A Tale of Two Flamegraphs: Continuous Profiling in Ruby

by Ryan Perry

In the talk 'A Tale of Two Flamegraphs: Continuous Profiling in Ruby,' Ryan Perry provides an insightful exploration into continuous profiling in Ruby using the Pyroscope gem, which leverages features from rbspy and speedscope for performance analysis. He begins by defining flame graphs, illustrating how they represent the time spent in different parts of an application, ultimately revealing optimization opportunities. Key points discussed include:

Types of Profilers: Perry distinguishes between instrumented profilers, which instrument methods to capture execution time, and sampling profilers, which capture stack traces at regular intervals, providing a less accurate but broader view of application behavior.
Continuous Profiling: He explains how Pyroscope enhances profiling by continuously collecting data from ephemeral sessions without needing specific commands from the application, allowing retrospective queries akin to monitoring tools like Prometheus.
Pyroscope Features: Pyroscope organizes profiling data meaningfully through tagging and metadata, enabling developers to analyze specific functions or controllers.
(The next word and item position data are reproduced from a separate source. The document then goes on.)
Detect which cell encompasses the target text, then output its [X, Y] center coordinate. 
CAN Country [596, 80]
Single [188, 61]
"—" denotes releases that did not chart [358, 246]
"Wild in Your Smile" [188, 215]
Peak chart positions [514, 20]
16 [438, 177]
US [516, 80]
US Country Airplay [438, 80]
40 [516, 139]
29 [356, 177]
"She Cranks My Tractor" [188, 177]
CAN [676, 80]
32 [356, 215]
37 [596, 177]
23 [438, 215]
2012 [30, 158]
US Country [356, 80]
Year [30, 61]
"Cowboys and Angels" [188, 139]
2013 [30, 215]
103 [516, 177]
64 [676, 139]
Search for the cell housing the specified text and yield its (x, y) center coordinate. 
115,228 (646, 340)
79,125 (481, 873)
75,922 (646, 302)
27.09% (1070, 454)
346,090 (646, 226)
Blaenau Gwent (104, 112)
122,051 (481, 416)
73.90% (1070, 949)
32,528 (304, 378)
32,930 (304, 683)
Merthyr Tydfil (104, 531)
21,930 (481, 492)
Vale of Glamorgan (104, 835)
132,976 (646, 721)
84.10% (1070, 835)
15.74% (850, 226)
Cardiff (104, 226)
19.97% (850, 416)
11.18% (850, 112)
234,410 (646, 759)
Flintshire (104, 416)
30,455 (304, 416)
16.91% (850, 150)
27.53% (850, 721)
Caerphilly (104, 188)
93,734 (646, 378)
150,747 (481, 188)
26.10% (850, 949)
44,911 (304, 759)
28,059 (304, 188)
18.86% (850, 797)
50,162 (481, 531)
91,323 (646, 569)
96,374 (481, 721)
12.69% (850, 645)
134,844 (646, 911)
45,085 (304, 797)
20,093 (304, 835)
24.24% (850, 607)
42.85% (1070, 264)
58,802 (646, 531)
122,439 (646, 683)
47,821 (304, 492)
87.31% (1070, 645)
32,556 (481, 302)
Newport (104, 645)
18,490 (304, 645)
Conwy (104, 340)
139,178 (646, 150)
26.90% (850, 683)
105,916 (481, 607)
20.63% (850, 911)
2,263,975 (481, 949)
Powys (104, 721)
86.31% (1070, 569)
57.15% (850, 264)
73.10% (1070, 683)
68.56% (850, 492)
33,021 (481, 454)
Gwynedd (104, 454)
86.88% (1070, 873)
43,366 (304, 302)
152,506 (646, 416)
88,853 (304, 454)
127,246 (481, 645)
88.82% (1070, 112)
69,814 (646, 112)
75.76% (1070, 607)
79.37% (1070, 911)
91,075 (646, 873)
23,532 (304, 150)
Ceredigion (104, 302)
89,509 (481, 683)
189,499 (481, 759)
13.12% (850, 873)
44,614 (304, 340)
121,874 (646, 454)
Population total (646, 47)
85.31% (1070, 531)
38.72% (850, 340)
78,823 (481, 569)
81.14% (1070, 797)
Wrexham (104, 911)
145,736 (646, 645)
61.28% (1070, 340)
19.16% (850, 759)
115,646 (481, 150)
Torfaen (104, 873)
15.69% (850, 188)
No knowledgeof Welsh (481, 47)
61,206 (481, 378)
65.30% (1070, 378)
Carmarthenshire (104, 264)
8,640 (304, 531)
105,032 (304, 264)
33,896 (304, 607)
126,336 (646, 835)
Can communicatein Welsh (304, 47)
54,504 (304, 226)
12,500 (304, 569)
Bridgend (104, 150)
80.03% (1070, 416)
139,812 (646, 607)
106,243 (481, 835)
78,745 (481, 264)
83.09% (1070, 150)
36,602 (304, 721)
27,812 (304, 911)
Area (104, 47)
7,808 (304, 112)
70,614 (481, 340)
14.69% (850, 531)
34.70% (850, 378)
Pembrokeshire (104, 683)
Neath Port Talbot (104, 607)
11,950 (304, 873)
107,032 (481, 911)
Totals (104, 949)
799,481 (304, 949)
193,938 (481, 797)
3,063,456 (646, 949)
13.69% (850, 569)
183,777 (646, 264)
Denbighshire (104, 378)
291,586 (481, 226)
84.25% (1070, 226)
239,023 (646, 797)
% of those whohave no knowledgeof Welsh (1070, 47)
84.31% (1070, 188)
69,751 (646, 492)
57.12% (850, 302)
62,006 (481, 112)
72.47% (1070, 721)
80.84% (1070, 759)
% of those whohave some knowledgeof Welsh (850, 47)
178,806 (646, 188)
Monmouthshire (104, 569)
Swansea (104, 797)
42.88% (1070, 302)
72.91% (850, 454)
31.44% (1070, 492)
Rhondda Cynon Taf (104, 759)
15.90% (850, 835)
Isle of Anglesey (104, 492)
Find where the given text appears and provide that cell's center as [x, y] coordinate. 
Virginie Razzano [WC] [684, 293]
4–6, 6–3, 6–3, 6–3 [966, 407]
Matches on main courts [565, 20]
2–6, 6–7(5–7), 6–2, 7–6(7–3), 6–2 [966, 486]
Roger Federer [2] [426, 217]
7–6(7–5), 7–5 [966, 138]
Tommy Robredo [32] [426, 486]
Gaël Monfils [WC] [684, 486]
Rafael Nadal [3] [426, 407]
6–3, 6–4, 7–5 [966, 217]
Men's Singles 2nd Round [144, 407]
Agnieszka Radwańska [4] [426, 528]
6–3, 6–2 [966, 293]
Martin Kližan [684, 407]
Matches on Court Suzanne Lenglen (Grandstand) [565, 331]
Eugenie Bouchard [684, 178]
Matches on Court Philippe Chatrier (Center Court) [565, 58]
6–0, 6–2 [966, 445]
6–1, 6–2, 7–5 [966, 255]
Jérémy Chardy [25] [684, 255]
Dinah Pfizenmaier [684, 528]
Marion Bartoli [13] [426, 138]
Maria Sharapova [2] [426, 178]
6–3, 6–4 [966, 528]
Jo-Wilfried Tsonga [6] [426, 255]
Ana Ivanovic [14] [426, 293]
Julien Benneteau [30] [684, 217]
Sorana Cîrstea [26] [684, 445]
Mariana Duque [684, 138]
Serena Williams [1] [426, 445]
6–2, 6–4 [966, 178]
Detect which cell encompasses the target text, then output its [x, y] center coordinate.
Its user interface is designed to present flame graphs and tabular data, offering insights into CPU usage and resource distribution across different operations.
Storage and Query Efficiency: The talk elaborates on challenges related to data storage and querying efficiencies, detailing methods like tree-like compression of stack traces to minimize space requirements, and aggregate data collection within defined time chunks to expedite query responses.
Real-World Examples: Perry presents practical scenarios, such as analyzing CPU usage across different routes in a rideshare application to identify performance bottlenecks and optimize resource allocation, and shares an anecdote about refining compression settings to enhance performance based on profiling insights.

In conclusion, continuous profiling with Pyroscope provides a powerful means for Ruby developers to understand application performance dynamics, address latency issues proactively, and produce significant performance improvements through data-driven decisions. Perry emphasizes that the insights gained from profiling can lead to substantial operational enhancements in software applications, particularly for high-stakes environments prone to performance fluctuations.

00:00:00.000 Ready for takeoff.

00:00:18.480 I guess we can go ahead and get started. Um, what's up, everybody?

00:00:23.580 Post-lunch, I will try to keep everybody awake, I guess.

00:00:29.039 Um, but yeah, what's going on everyone? I'm Ryan, and I am one of the maintainers of

00:00:34.079 a library called Pyroscope. Today, I'm going to talk about continuous profiling,

00:00:40.079 specifically about flame graphs in Ruby. I don't know if anyone happened to be

00:00:46.559 here last year at RubyConf. I believe her name was Jade Dickinson. She gave a talk about profiling and flame graphs.

00:00:52.320 It was really good, and that's kind of where I got the basis for this talk from.

00:00:57.660 I thought she did a really good job. However, when you're using flame graphs in certain ways,

00:01:04.559 it only tells part of the story. I believe that adding continuous profiling—as opposed to normal profiling,

00:01:10.439 which I will explain the difference of shortly—tells a more complete story.

00:01:17.820 I will provide some examples of that at the end.

00:01:23.220 Quickly, our plan for today is to first cover what flame graphs are in general.

00:01:28.619 We will discuss the different types of profilers, how to transition from normal profiling to continuous profiling,

00:01:34.860 how to manage storage of profiling data, and provide examples of how you can use them to tell a story about your application.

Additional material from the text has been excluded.